Several weeks later, and with the date of the Summit fast approaching, neither the U.S. nor Cuba appear any closer to re-establishing official embassies in their respective countries. On the contrary, the process of diplomatic normalization so recently initiated by the two formerly-hostile governments has now apparently stalled.
Progress of diplomatic talks: A third round of talks between the U.S. and Cuban governments, held in Havana on March 16, disappointed many when it failed to produce a target date for the reopening of embassies. Unlike after the previous two talks, the U.S. Assistant Secretary of State for Latin America, Roberta Jacobson, and the director of U.S. affairs for the Cuban Foreign Ministry, Josefina Vidal – who each lead their respective delegations during the negotiations – did not speak publicly following the talks’ conclusion. Subsequent statements by both governments regarding the outcome of the talks were decidedly muted.
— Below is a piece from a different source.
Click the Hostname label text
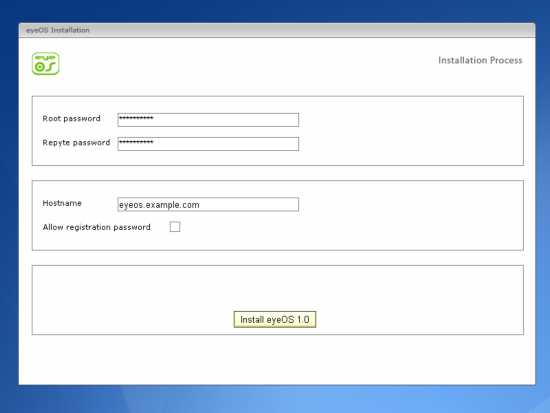Viewport: 550px width, 413px height. [x=62, y=203]
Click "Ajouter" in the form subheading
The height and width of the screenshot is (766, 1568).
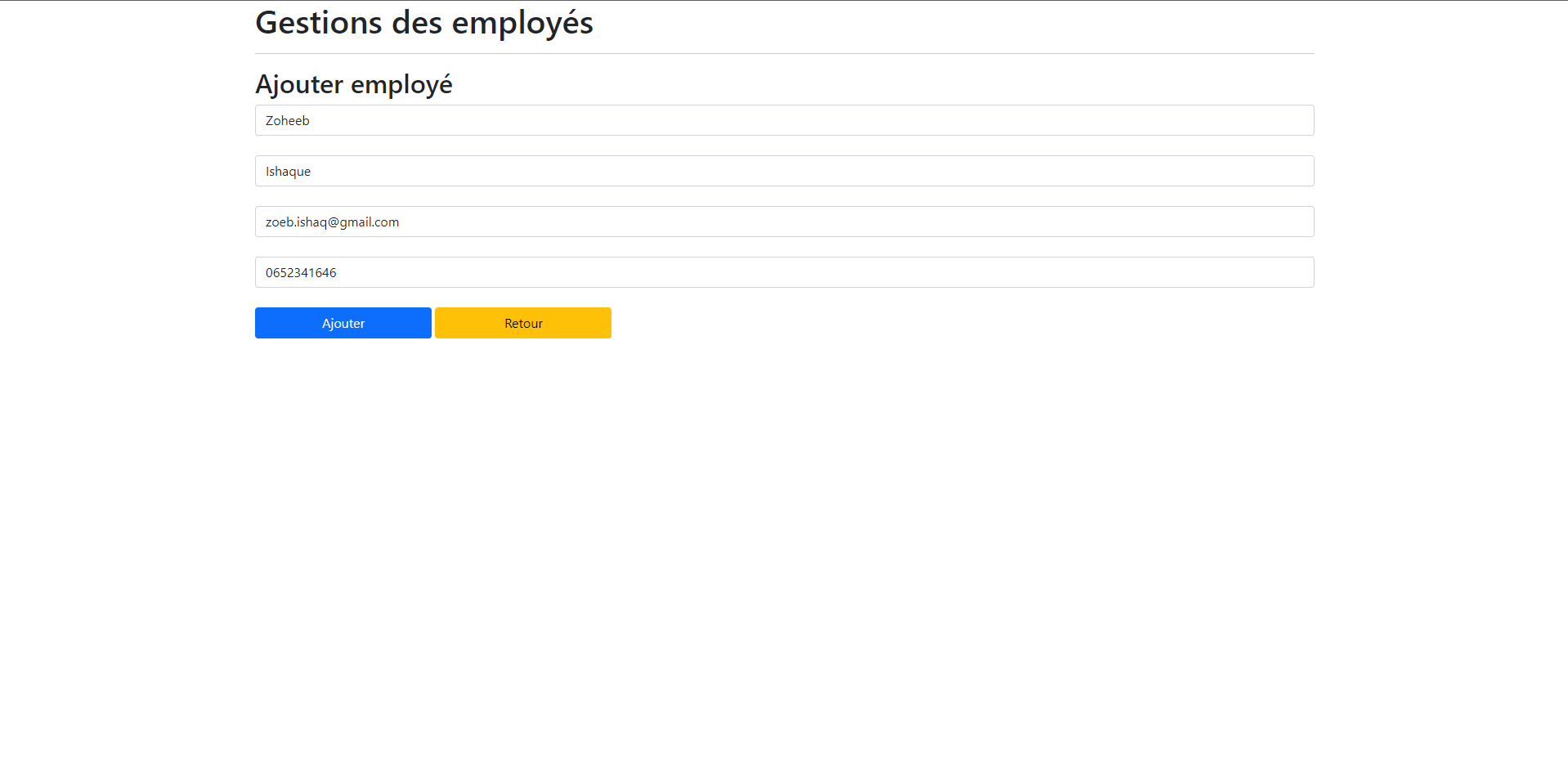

“At the end of the meeting, which took place in a professional environment, the two delegations agreed to maintain communication in the future as part of the process,” Ms. Vidal later told the press, failing to mention any concrete progress resulting from the talks.
“We’re open to it,” U.S. State Department spokeswoman Jen Psaki cryptically told reporters after the talks, when asked whether the U.S. would open an embassy in Cuba ahead of the regional summit in mid-April, striking a much more cautious tone than the president’s earlier pronouncements.
Both governments maintained their commitment to holding further negotiations in the near future.
Differing negotiation priorities: One critical stumbling-block slowing down diplomatic normalization efforts between the two countries is Cuba’s continued presence on the U.S. government’s list of state sponsors of terror. In the past, Cuban officials have cited Cuba’s removal from the list as a prerequisite for the full restoration of relations.
Additionally, American and Cuban governments remain starkly at odds over developments in Cuba’s top ally Venezuela, which the U.S. recently targeted with new sanctions on.
Cuban academic and long-time diplomat Carlos Alzugaray however was quick to dismiss the notion that disagreements over Venezuela could seriously threaten the restoration of diplomatic ties between the U.S. and Cuba.
“It will always have some impact, but I don’t see any signal from Cuba that it is not interested in moving forward, nor do I see it from the United States.” Alzugaray told reporters. “For me, those are the accepted rules of the game.”